> _Your objective_: Take each line in the entries below that holds "agent" and show it.

> _Extracted information_:
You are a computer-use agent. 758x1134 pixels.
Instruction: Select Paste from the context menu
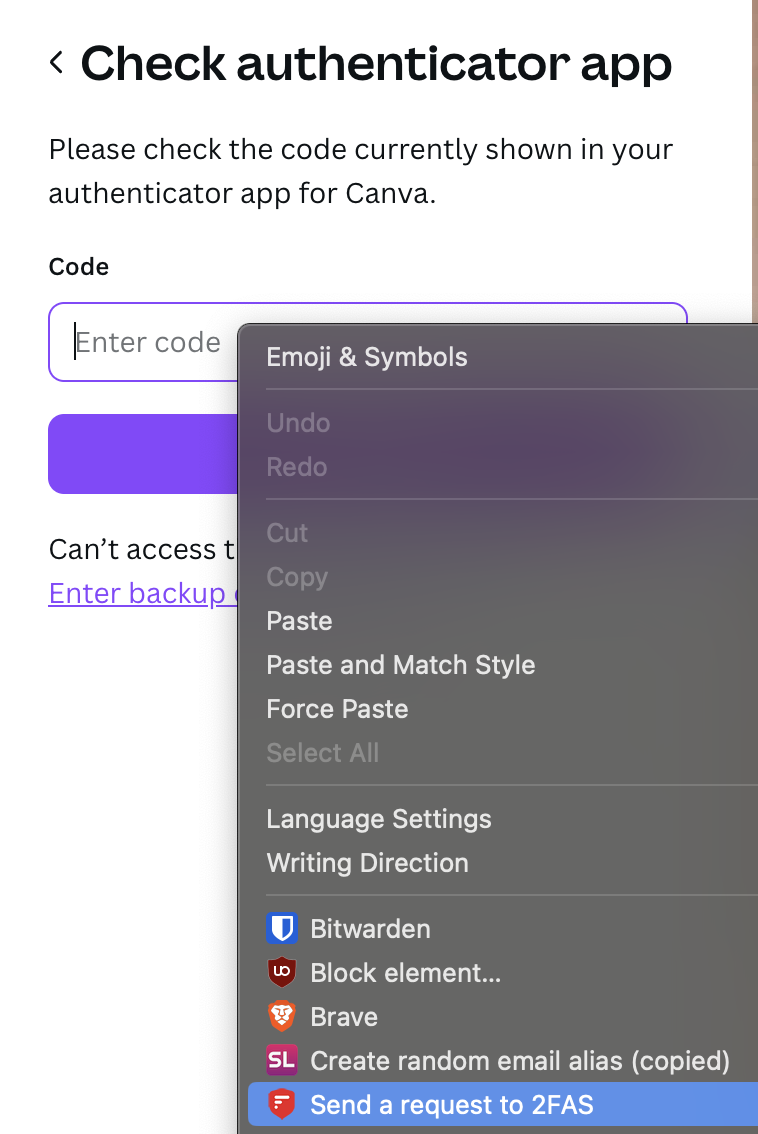[298, 621]
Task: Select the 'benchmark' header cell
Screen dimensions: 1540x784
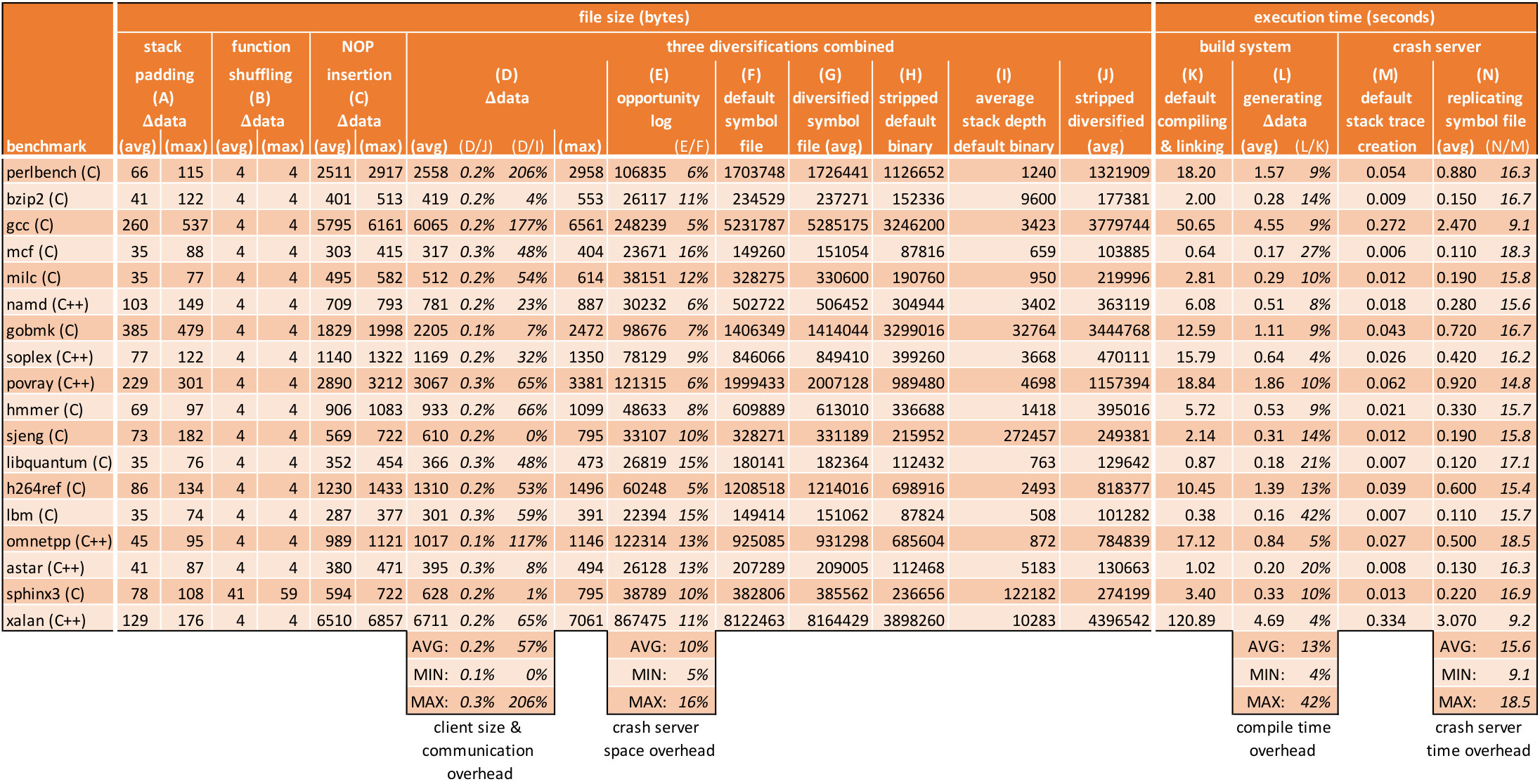Action: [x=46, y=146]
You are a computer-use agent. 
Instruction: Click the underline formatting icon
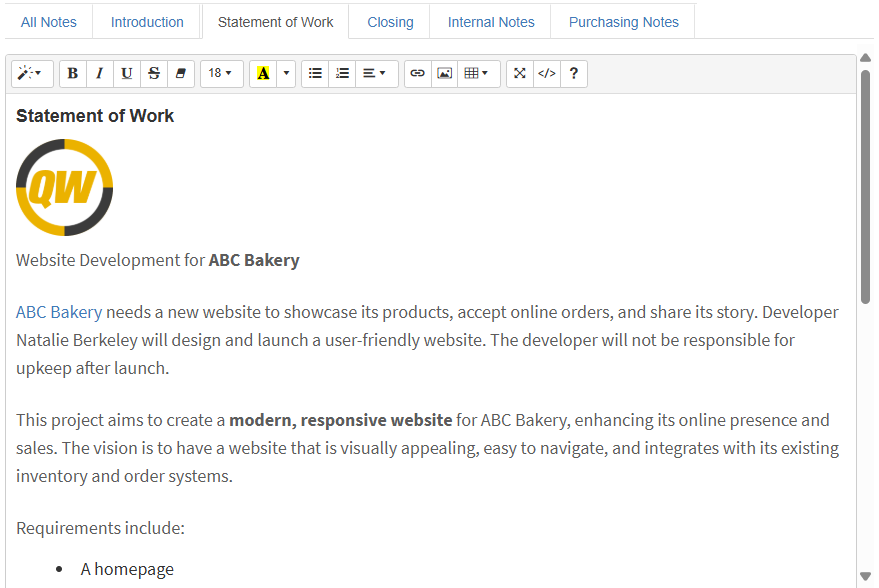pos(126,74)
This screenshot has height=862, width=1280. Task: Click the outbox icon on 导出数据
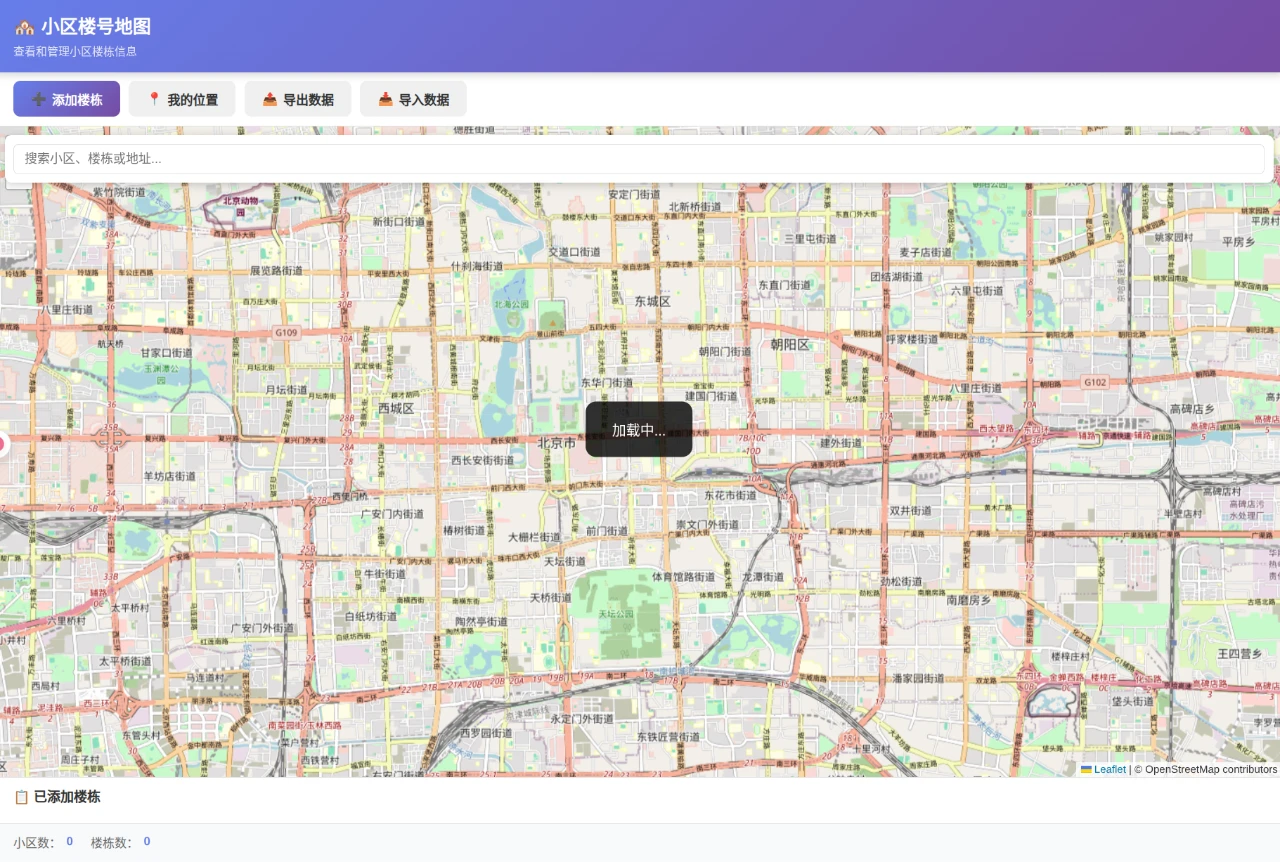click(x=270, y=100)
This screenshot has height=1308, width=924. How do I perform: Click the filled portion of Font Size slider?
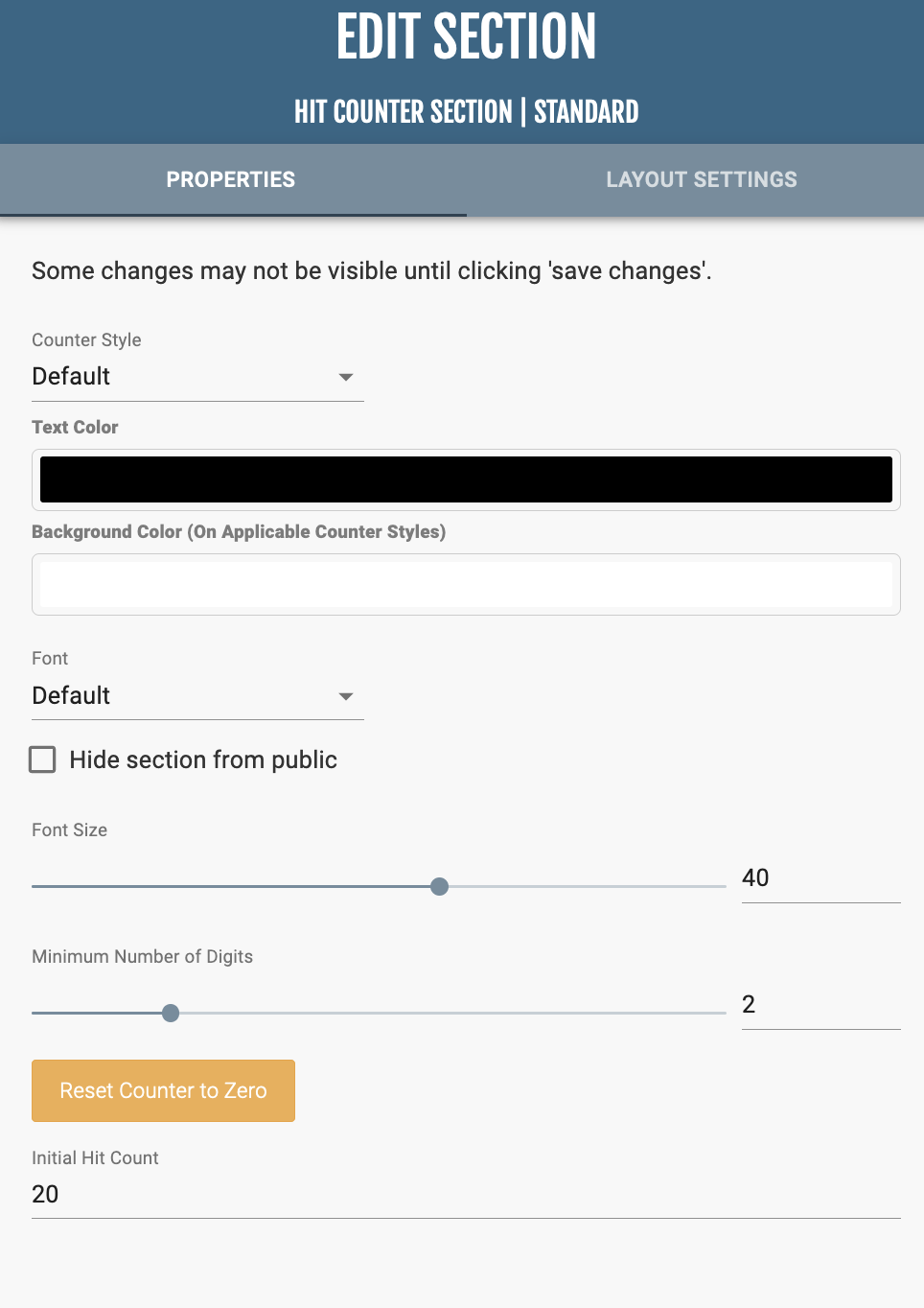[x=230, y=886]
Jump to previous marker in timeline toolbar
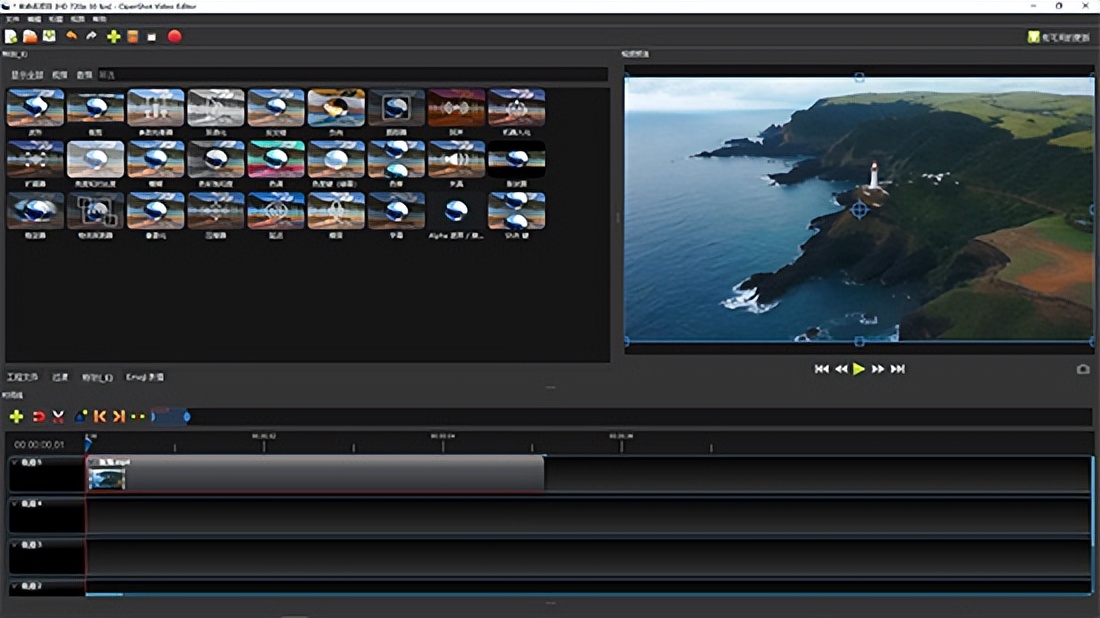Viewport: 1100px width, 618px height. coord(100,416)
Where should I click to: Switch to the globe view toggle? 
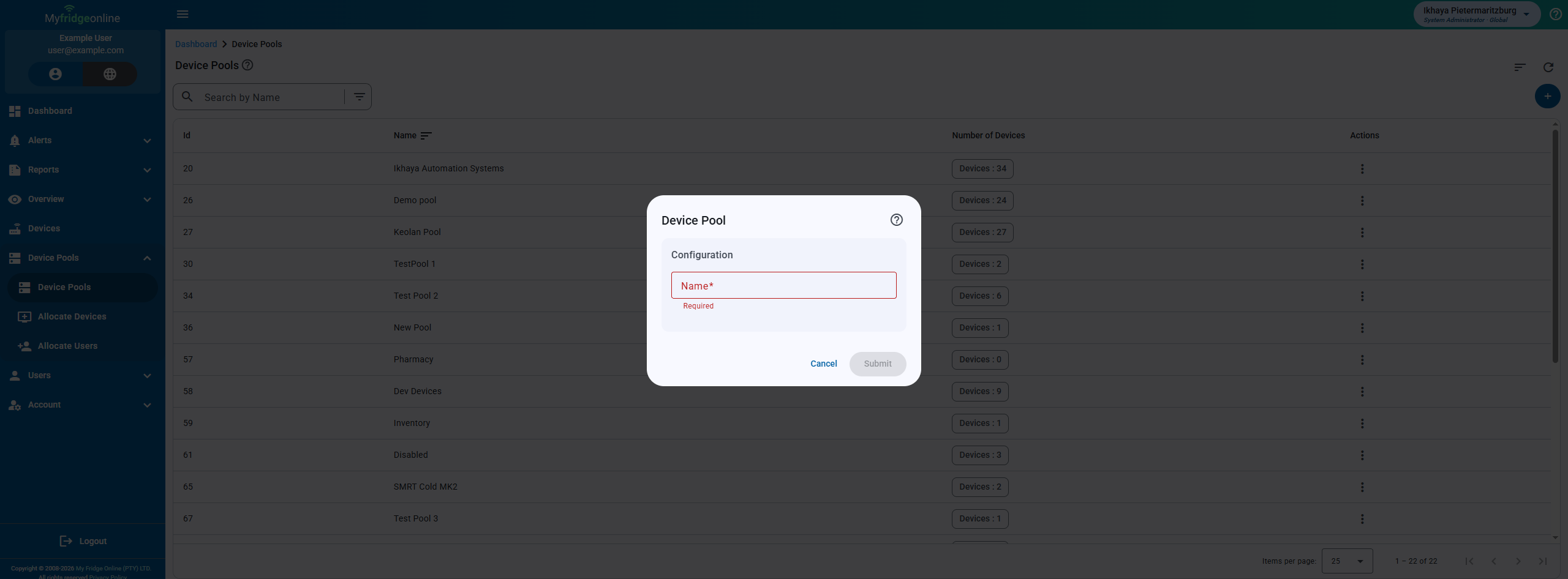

> _Answer section_:
You are a computer-use agent. 758x1134 pixels.
You are a computer-use agent. 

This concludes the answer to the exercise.